As AMD points out in its community letter on this topic, part of the new behavior change is that the new scheduler settings now have a much slower startup time than previous versions. In particular, when the chip is at its base frequency and open circuit voltage, it now takes significantly longer for the chip to reach its boost frequencies.
In our quick A / B test between the two driver versions We can see that before the update, the CPU would rise to its boost clock in about 840 microseconds, while the new power plan in that record took 17.5 milliseconds longer Has.
The new behavior should make it so The CPU startup is less prone to smaller transient loads. The new boost duration is still quite sufficient and extremely fast – sustained CPU utilization will see barely noticeable differences, while intermittent loadings like games will also not be affected as the CPU, once it exceeds the initial fundamental frequency ramp threshold, will Utilization maintains -1ms frequency change behavior.
I also looked at the Windows Power Plans, if they were changed, and it seemed they did. While in the old version the CPU was idle at ~ 2.2 GHz, the new driver was idle at 3GHz. Apparently, the increase in frequency was slowed down a bit, because I noticed in my rapid tests a half as fast increase in frequency.
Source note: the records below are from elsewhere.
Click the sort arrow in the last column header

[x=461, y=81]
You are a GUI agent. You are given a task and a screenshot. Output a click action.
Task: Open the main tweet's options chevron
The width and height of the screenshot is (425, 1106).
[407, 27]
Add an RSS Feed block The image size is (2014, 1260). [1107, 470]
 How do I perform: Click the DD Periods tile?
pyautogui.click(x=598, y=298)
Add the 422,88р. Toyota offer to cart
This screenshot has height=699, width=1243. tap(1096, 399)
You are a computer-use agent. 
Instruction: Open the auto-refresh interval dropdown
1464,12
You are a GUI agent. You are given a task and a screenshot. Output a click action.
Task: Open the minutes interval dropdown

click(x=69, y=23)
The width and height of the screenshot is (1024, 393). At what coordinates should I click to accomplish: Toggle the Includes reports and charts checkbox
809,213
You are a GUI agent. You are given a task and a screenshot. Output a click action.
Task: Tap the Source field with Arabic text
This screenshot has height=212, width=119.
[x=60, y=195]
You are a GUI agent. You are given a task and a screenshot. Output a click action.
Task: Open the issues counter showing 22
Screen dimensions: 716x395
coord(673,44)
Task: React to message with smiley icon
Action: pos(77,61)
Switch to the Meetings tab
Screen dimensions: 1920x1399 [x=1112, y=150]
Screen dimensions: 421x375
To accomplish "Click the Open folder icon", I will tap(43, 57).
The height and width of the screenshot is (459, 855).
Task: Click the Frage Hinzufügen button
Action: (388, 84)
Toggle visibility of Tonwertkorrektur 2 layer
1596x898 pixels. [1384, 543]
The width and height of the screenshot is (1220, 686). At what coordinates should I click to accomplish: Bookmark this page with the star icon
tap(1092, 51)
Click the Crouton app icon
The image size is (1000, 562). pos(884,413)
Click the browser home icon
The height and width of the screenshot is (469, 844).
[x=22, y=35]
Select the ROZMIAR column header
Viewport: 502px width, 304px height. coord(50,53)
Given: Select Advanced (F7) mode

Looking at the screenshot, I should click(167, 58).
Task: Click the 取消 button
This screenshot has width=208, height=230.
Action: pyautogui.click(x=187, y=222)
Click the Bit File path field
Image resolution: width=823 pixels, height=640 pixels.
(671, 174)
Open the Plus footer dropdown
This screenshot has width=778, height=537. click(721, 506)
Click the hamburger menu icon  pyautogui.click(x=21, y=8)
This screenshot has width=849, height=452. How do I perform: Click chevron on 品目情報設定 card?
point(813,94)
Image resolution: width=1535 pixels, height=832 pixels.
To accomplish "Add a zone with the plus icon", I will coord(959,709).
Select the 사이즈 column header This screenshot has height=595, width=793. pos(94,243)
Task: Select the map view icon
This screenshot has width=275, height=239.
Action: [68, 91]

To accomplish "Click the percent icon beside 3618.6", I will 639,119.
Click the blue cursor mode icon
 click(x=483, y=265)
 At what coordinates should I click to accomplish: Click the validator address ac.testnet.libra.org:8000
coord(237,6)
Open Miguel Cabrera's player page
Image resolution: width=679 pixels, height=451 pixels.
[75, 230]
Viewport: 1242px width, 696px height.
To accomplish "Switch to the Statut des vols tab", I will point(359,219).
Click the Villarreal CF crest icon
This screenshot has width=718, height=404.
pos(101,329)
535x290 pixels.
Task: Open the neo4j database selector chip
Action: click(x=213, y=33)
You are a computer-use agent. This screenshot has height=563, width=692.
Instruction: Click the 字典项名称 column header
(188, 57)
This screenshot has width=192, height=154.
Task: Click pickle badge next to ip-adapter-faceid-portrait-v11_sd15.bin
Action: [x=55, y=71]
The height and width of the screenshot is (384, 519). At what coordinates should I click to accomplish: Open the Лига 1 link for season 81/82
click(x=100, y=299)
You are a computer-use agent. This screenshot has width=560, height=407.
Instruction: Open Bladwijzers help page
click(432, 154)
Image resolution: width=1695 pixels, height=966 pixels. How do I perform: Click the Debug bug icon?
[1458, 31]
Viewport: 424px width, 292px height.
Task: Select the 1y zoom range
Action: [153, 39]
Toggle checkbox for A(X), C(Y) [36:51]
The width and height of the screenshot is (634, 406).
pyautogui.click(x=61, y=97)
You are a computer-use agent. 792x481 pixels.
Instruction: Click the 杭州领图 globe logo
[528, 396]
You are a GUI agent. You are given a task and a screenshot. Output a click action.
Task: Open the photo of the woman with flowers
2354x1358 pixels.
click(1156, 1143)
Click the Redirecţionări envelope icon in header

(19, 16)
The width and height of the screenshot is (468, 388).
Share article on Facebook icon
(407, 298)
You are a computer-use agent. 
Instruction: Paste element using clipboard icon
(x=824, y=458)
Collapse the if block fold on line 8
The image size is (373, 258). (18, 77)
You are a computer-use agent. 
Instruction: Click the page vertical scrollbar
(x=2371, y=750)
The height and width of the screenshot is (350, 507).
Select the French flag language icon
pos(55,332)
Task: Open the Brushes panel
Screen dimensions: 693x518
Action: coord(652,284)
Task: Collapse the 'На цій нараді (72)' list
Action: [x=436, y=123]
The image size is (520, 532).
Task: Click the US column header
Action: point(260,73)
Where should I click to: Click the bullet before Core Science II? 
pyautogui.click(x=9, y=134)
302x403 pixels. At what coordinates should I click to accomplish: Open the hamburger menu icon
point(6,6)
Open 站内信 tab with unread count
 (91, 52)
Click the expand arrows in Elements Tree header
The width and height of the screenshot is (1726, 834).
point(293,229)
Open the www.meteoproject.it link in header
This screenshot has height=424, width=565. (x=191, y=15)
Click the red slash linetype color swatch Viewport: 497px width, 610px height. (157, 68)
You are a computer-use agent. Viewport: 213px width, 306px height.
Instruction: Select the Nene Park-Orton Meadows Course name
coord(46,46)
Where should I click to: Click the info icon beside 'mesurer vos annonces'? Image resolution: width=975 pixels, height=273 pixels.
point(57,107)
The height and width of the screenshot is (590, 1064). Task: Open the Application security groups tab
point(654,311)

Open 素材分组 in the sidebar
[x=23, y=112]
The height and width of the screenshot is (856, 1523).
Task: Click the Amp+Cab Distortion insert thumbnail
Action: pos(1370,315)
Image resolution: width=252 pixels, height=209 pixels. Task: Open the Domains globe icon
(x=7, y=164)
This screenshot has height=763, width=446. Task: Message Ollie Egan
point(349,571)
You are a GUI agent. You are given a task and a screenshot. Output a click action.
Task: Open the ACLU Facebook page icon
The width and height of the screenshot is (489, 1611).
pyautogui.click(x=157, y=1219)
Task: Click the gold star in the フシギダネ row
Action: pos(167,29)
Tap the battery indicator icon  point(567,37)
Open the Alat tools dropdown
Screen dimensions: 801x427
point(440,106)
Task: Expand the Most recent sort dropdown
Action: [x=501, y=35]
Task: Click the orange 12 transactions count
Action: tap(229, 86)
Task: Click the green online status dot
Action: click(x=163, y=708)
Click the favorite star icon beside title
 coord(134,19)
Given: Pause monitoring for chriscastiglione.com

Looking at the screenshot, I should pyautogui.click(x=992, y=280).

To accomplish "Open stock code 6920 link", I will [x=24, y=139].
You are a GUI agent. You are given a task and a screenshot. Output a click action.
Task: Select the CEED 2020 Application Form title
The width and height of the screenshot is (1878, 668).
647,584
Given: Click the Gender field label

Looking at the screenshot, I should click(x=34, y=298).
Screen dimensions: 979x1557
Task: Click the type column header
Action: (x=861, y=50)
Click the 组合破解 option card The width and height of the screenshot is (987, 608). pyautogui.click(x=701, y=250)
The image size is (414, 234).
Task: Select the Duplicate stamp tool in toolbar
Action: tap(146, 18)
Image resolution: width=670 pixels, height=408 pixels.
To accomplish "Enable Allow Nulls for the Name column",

AMD also received concerns over the reported high temperatures of the chip. The company explains that the value that most applications read is generally the maximum of multiple sensors on the chip. Essentially, this is the junction temperature of the chip – while most of the chip actually has a different / lower temperature.
A new version of Ryzen Master now includes a different temperature readout algorithm to better represent the total value. The temperature of the tool is not the absolute maximum reported by a sensor. According to AMD, this is a better representation of the CPU temperature. In addition to averaging over various sensors, readings are also averaged over a small time window. In my tests, no-load and low-load scenarios are hardest hit, and the new temperature behavior is far from being so irregular and prickly.